The lead author of the research, Penny Kris-Etherton, Ph.D., said “At this time, there is little reason to advise that individuals take antioxidant supplements to reduce their risk of cardiovascular disease.” Penny is a Distinguished Professor of Nutrition in the Department of Nutritional Sciences at the Pennsylvania State University.
A review of research conducted on antioxidants between 1994 and 2002 showed that antioxidant supplements largely have no effect on preventing or treating cardiovascular disease.
The American Heart Association continues to promote a diet rich in fruits, vegetables, whole grains, fish, legumes, poultry and lean meats to derive antioxidant vitamin benefits.
“While the research shows that antioxidant supplements have no benefit, the role oxidative stress plays in the development and progression of heart disease has yet to be clarified,” Kris-Etherton said. “We still know too little about the oxidative mechanisms in humans and lack biochemical markers with which to evaluate antioxidants.”

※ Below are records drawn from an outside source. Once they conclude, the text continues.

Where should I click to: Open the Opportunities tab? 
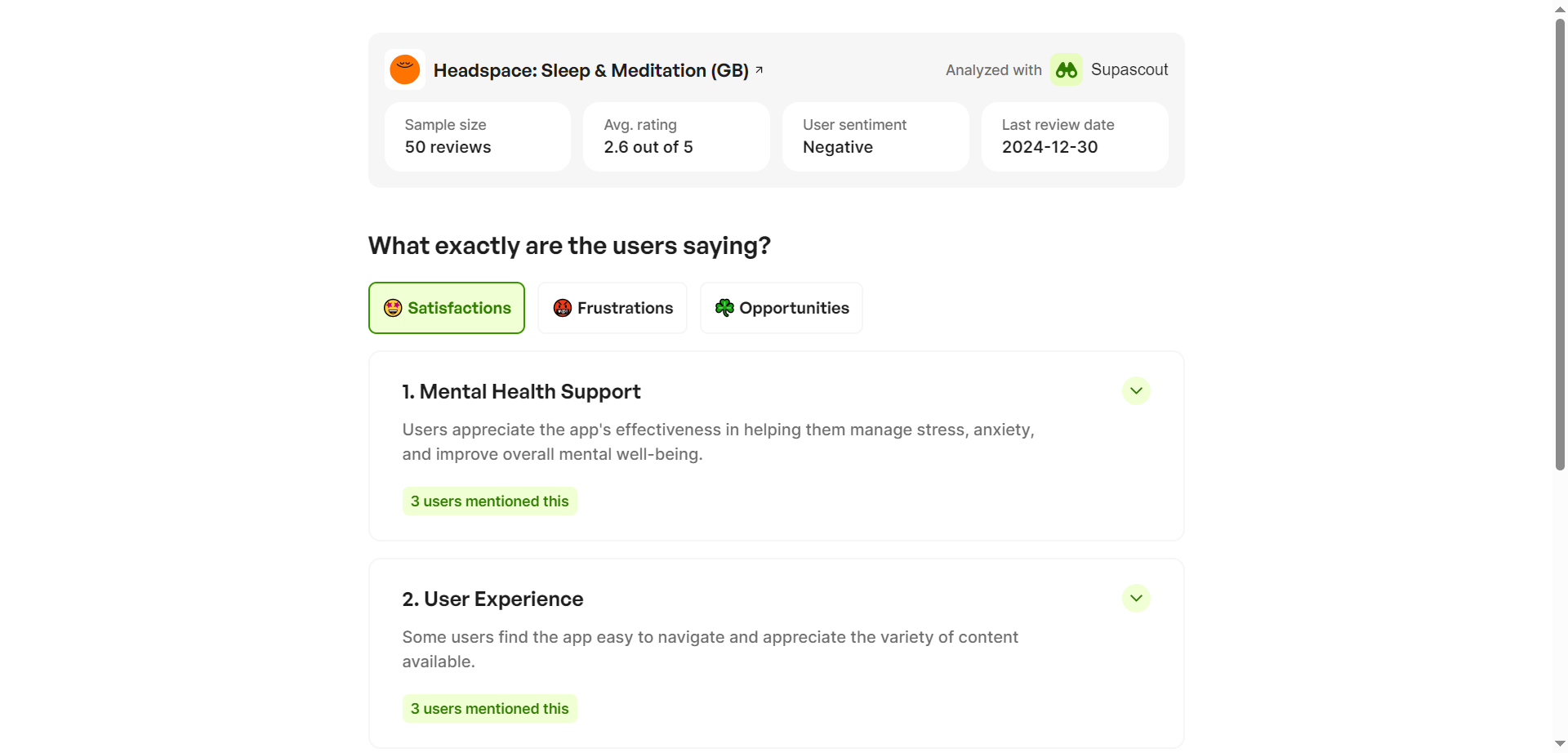pos(782,308)
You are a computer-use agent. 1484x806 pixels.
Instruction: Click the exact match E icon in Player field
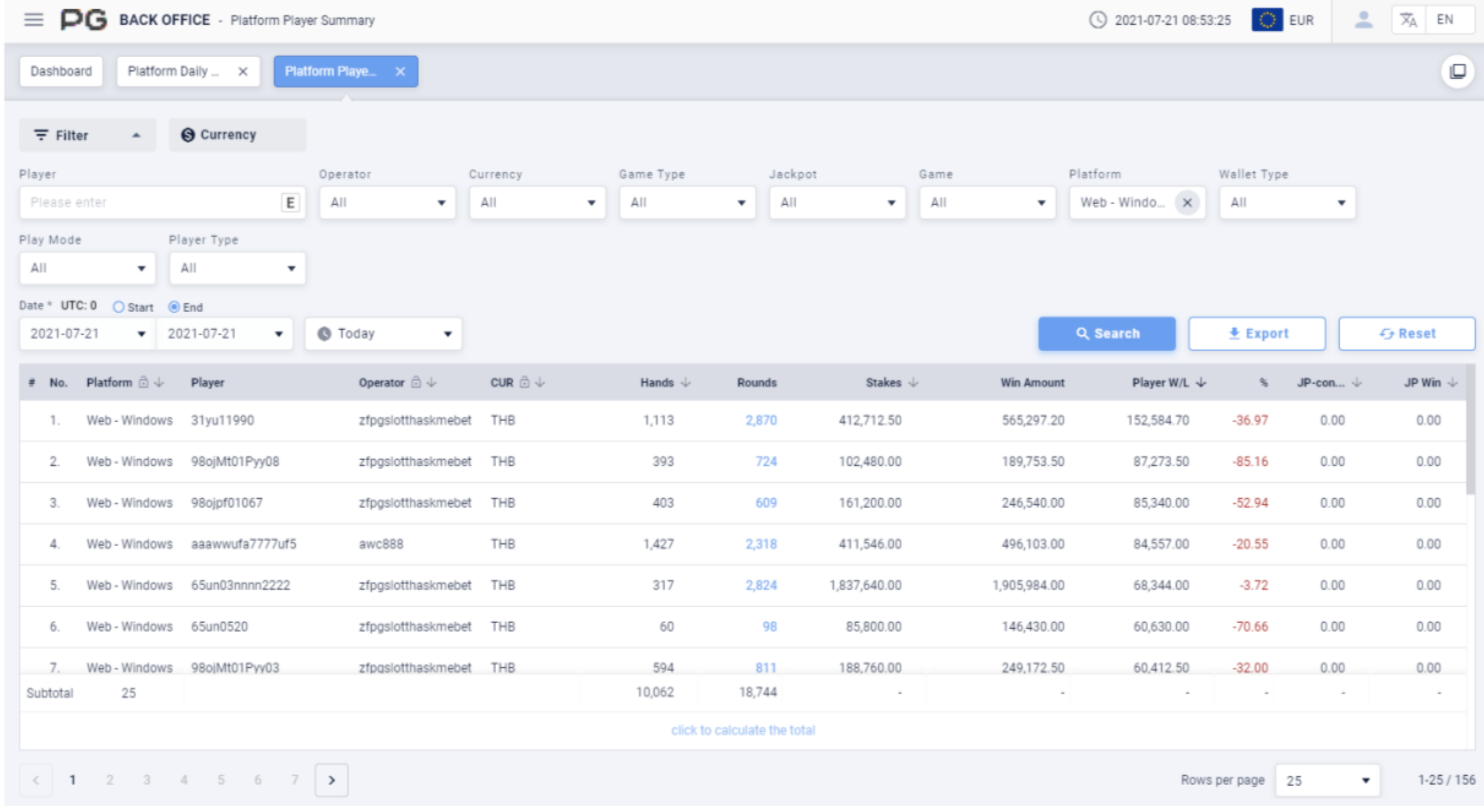[x=290, y=203]
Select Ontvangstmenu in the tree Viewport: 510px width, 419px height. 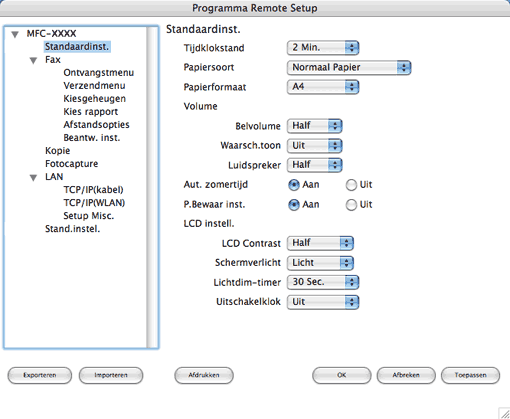click(x=99, y=73)
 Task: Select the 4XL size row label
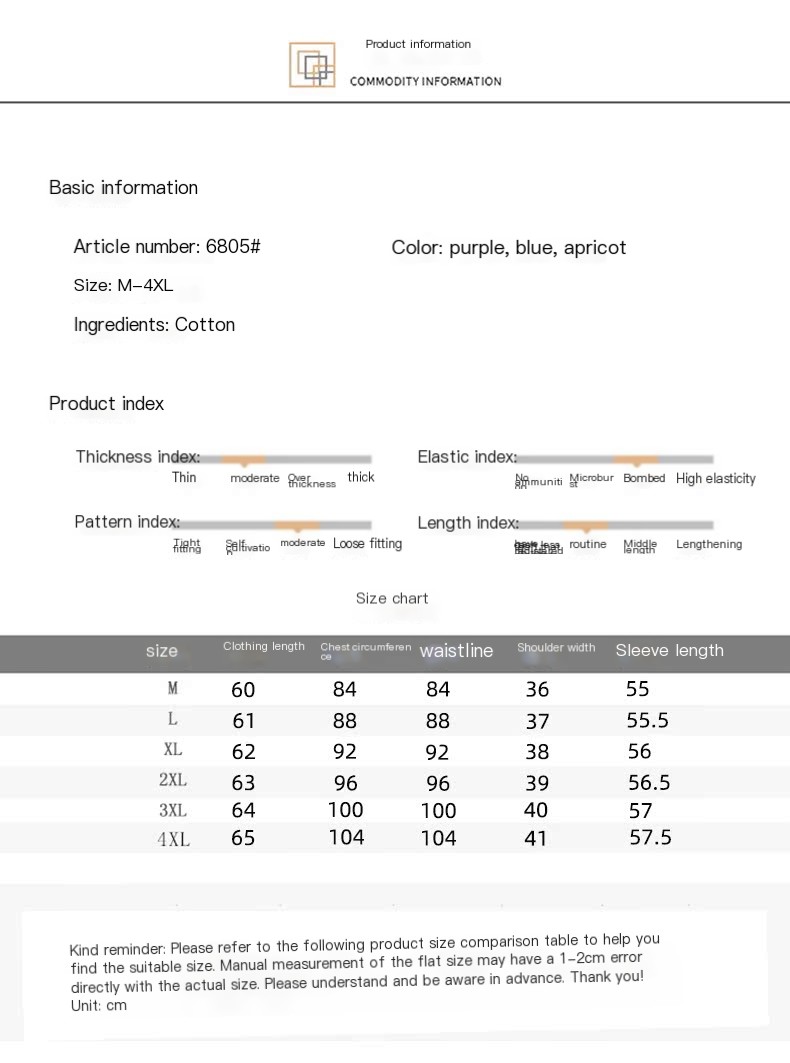click(174, 840)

Ongoing studies should answer important questions about the role of oxidation in atherosclerosis, she said.
Until those questions are resolved, this review presents the current science and helps clinicians understand that they should not recommend antioxidant supplements to reduce the risk of cardiovascular disease.
“We know that diets high in fruits and vegetables are associated with decreased risk of cardiovascular disease. Thus, following a diet consistent with the American Heart Association’s dietary guidelines is recommended. In addition, achieving and maintaining a healthy body weight and being physically active are important to reduce cardiovascular disease risk,” Kris-Etherton said.
The antioxidant studies reviewed fell into three headings: no effect on cardiovascular patients, adverse effects on cardiovascular patients, and beneficial effects on cardiovascular patients. The majority of the studies found antioxidants have no effect on cardiovascular patients.
The committee reviewed nine studies on vitamin E and cardiovascular disease (CVD) – five showed the supplement had no effect on CVD events, three showed beneficial effects, and one showed a negative effect. Four studies of beta-carotene were reviewed – three showed no effects on CVD and one showed a negative effect. Five studies of antioxidant “cocktails” were reviewed – two showed no effects and three showed negative effects. Finally, two studies of vitamins E and C together (one with vitamin E as alpha-tocopherol plus slow-release vitamin C and the other with vitamin E plus vitamin C) showed beneficial effects on CVD events.
Most of the patients in the studies reviewed were either heart patients or considered candidates for cardiovascular disease. As such, some patients were taking drugs to treat abnormal lipids and high blood pressure.